Content: No sex or nudity, some drinking but no-one is drunk. Rita meets Del Monte in a grim truck in the middle of nowhere. She visits plastic surgeons in various countries and the cartel boss undergoes surgery. Emilia and Rita meet at a dinner in London, back in Mexico they initiate a charity which looks for the disappeared which has events. Emilia meets a woman and, it seems they become lovers. In the new world Jessi and the children go to live with Emilia but they fall out when Jessi takes up with a former lover, and disaster follows.

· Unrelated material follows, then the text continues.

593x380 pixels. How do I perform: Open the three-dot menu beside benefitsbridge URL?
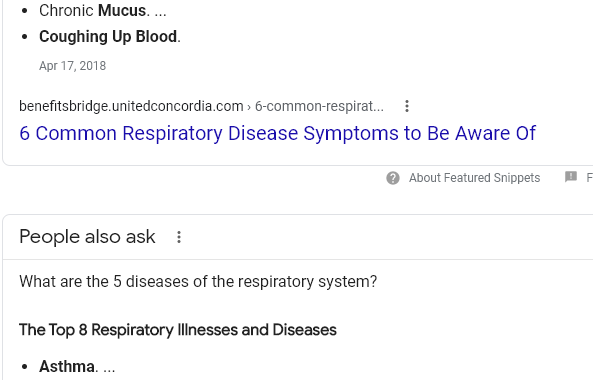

A View: Saw this film in Madrid and so at least some of the dialogue, which is almost all in Spanish, was lost to me, but the progress of the film is pretty obvious. I am not a fan of random singing in films and in this outing, having plastic surgeons singing, badly, just seemed like a bit of a joke. In fact it seemed to me that, apart for the final song which was terrific, the film would have been better without the warbling. Since its release it has been the subject of much controversy with almost all aspects of it being pilloried. Apparently the writer/director did not speak Spanish or English, which surely was a bit of a handicap. So, honestly, despite its multiple Oscar nominations, not really a watch unless you really like that sort of thing.
Fun Fact: Mexican trans director Camila Aurora Gonzáles made a short film in response to Emilia Pérez. Entirely shot in Mexico with no French person in the cast or crew, the film is a musical set in France showing several stereotypes of France and French people. I has been a hit in Mexico.